By Judith Redmond of Full Belly Farm, courtesy of Capay Valley Farm Shop
Last Saturday was the Equinox - it happens twice a year, once as the days become shorter, once again as the days become longer. For us here in the northern hemisphere, we feel the approach of Autumn. On the other side of the earth, Summer is approaching.
Equinox always reminds me of visits that I made one winter to ruins of Mayan temples and palaces in Mexico where the architecture was a repository for ancient astronomical and agricultural knowledge. There are dozens of examples in Maya architecture, of structures that were oriented in such a way that seasonal cycles were dramatized. For example, the rising sun at Equinox, when viewed from the main causeway of a palace, fully illuminated the central door of an important temple. There were also precisely oriented windows that allowed Mayan astronomers and calendar keepers to monitor the sun on solstice and equinox days.

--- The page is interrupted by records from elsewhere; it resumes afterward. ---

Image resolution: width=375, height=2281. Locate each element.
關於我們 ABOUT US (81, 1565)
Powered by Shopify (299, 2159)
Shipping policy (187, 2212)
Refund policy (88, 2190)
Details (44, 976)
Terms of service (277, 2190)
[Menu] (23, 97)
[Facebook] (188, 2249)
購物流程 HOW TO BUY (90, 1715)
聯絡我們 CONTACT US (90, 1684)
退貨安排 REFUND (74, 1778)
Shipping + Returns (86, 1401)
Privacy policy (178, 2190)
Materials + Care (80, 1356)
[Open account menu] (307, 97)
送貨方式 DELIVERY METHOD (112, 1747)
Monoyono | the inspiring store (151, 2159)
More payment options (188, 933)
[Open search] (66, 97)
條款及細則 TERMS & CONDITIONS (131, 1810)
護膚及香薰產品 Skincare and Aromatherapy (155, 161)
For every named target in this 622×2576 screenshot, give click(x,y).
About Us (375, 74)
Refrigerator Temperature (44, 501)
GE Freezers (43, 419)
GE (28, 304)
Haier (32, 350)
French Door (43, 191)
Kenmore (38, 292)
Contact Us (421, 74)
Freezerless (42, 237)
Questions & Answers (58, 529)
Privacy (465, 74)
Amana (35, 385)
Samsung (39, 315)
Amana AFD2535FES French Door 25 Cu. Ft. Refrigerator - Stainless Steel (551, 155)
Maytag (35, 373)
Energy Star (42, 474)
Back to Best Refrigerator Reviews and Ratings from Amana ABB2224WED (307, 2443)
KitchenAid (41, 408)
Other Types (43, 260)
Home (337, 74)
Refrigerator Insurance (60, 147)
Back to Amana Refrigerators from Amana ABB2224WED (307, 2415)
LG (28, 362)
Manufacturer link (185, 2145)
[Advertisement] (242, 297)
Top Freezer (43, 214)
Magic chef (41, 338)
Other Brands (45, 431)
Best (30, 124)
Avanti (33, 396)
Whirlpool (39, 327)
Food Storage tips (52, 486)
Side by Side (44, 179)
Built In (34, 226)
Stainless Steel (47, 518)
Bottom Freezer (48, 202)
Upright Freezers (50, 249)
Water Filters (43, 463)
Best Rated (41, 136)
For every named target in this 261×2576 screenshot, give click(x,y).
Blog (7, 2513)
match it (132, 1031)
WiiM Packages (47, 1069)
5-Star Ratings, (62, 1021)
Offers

At the farm, we can see the impact of the longer nights on our crops. Even though the afternoons are still quite hot, there just aren't as many hours of the heat, so tomatoes ripen at a calmer pace and fall greens brighten up. Agriculture is subject to the same laws that govern the movement of celestial bodies - perhaps it's not unreasonable that the Maya searched the heavens to better understand the patterns of their lives. For us, the evidence of these changes is right there in our produce boxes!